**Assignment**
Your job is to return every line in the data holding the string "dimensions".

**Supplied material**
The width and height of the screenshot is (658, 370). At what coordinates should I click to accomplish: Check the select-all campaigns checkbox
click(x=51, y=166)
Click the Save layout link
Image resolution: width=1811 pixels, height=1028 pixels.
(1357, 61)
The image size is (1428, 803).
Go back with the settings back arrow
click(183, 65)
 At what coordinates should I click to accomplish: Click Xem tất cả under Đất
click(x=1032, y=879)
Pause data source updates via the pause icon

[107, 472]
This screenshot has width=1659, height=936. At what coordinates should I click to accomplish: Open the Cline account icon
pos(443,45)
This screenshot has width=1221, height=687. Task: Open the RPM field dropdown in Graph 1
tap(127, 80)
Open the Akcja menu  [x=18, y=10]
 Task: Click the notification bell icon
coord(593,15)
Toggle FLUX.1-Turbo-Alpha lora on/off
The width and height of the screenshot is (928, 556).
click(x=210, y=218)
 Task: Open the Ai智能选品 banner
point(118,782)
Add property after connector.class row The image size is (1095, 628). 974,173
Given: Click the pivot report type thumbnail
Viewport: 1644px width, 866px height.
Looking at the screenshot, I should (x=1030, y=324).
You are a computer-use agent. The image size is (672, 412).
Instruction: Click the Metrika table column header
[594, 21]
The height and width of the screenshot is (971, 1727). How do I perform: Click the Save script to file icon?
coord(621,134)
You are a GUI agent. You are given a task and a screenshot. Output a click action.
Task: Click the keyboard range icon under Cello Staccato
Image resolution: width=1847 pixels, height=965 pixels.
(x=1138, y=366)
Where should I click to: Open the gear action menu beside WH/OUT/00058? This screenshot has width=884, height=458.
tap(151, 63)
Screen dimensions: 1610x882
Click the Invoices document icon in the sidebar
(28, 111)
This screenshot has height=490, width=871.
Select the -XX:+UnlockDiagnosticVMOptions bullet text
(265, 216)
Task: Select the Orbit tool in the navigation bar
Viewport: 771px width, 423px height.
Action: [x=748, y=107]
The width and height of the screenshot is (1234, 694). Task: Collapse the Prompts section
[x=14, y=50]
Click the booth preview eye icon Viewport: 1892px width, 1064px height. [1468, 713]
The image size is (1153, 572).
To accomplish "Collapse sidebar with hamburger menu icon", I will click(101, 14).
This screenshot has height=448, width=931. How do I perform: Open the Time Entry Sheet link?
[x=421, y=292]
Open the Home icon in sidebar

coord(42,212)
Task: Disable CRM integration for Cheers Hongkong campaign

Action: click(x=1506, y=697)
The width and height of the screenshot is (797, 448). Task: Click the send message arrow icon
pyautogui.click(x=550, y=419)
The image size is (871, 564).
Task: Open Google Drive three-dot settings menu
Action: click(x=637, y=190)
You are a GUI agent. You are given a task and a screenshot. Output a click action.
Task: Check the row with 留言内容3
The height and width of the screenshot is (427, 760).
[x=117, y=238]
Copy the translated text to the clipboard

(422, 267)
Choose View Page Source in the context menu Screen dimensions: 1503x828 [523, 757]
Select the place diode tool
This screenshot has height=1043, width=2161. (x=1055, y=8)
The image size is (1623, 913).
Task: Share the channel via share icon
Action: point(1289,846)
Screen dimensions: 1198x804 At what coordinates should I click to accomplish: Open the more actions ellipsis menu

**Solution to the problem**
Screen dimensions: 1610x882
Choose View Page Source in the context menu Screen dimensions: 1503x828 [523, 757]
Screen dimensions: 1198x804 At what coordinates should I click to accomplish: Open the more actions ellipsis menu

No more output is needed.